__Task requirements__
Each line from the line containing "觀塘怡生工業中心C座2樓C5室 (102, 1736)" through the last line of the entries is to be reproduced exactly as it stands.

__Data for review__
________

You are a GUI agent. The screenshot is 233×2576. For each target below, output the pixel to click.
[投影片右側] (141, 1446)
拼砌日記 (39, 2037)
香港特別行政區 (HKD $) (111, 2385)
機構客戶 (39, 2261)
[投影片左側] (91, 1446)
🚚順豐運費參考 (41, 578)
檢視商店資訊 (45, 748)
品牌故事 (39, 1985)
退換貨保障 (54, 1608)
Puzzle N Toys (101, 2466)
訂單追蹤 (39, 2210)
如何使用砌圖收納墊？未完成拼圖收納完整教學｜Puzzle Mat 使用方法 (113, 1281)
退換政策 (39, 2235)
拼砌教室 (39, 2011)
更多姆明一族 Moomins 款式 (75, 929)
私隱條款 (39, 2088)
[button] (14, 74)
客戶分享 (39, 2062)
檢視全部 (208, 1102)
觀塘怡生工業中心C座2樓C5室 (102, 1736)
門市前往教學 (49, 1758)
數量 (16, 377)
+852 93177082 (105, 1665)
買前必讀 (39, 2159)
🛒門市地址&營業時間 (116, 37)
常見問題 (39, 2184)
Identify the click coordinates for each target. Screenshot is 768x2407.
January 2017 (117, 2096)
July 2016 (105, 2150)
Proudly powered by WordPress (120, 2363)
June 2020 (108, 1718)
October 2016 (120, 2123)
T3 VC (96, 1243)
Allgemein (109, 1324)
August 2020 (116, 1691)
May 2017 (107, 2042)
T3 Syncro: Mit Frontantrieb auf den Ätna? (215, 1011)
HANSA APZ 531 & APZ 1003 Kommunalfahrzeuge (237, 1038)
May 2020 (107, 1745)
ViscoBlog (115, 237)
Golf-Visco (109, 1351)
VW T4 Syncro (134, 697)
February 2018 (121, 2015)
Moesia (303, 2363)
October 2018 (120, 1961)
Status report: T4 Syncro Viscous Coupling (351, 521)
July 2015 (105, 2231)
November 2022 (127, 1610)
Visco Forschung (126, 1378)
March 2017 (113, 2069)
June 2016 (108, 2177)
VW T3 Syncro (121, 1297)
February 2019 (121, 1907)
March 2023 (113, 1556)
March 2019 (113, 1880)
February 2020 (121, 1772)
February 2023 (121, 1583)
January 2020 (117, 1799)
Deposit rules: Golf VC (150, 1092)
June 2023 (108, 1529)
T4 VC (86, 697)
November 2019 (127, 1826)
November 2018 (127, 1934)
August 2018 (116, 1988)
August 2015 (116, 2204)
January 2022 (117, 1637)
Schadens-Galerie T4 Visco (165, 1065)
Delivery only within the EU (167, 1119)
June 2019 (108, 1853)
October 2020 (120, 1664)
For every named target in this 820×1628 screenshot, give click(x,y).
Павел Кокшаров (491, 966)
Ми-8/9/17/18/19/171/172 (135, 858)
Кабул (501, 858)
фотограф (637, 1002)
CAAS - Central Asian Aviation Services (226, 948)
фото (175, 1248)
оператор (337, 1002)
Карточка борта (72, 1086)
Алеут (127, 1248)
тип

________

__Answer to the problem__
觀塘怡生工業中心C座2樓C5室 (102, 1736)
門市前往教學 (49, 1758)
數量 (16, 377)
+852 93177082 (105, 1665)
買前必讀 (39, 2159)
🛒門市地址&營業時間 (116, 37)
常見問題 (39, 2184)
Identify the click coordinates for each target. Screenshot is 768x2407.
January 2017 (117, 2096)
July 2016 (105, 2150)
Proudly powered by WordPress (120, 2363)
June 2020 (108, 1718)
October 2016 (120, 2123)
T3 VC (96, 1243)
Allgemein (109, 1324)
August 2020 (116, 1691)
May 2017 (107, 2042)
T3 Syncro: Mit Frontantrieb auf den Ätna? (215, 1011)
HANSA APZ 531 & APZ 1003 Kommunalfahrzeuge (237, 1038)
May 2020 (107, 1745)
ViscoBlog (115, 237)
Golf-Visco (109, 1351)
VW T4 Syncro (134, 697)
February 2018 (121, 2015)
Moesia (303, 2363)
October 2018 (120, 1961)
Status report: T4 Syncro Viscous Coupling (351, 521)
July 2015 (105, 2231)
November 2022 (127, 1610)
Visco Forschung (126, 1378)
March 2017 (113, 2069)
June 2016 (108, 2177)
VW T3 Syncro (121, 1297)
February 2019 (121, 1907)
March 2023 (113, 1556)
March 2019 (113, 1880)
February 2020 (121, 1772)
February 2023 (121, 1583)
January 2020 (117, 1799)
Deposit rules: Golf VC (150, 1092)
June 2023 (108, 1529)
T4 VC (86, 697)
November 2019 (127, 1826)
November 2018 (127, 1934)
August 2018 (116, 1988)
August 2015 (116, 2204)
January 2022 (117, 1637)
Schadens-Galerie T4 Visco (165, 1065)
Delivery only within the EU (167, 1119)
June 2019 (108, 1853)
October 2020 (120, 1664)
For every named target in this 820×1628 screenshot, give click(x,y).
Павел Кокшаров (491, 966)
Ми-8/9/17/18/19/171/172 (135, 858)
Кабул (501, 858)
фотограф (637, 1002)
CAAS - Central Asian Aviation Services (226, 948)
фото (175, 1248)
оператор (337, 1002)
Карточка борта (72, 1086)
Алеут (127, 1248)
тип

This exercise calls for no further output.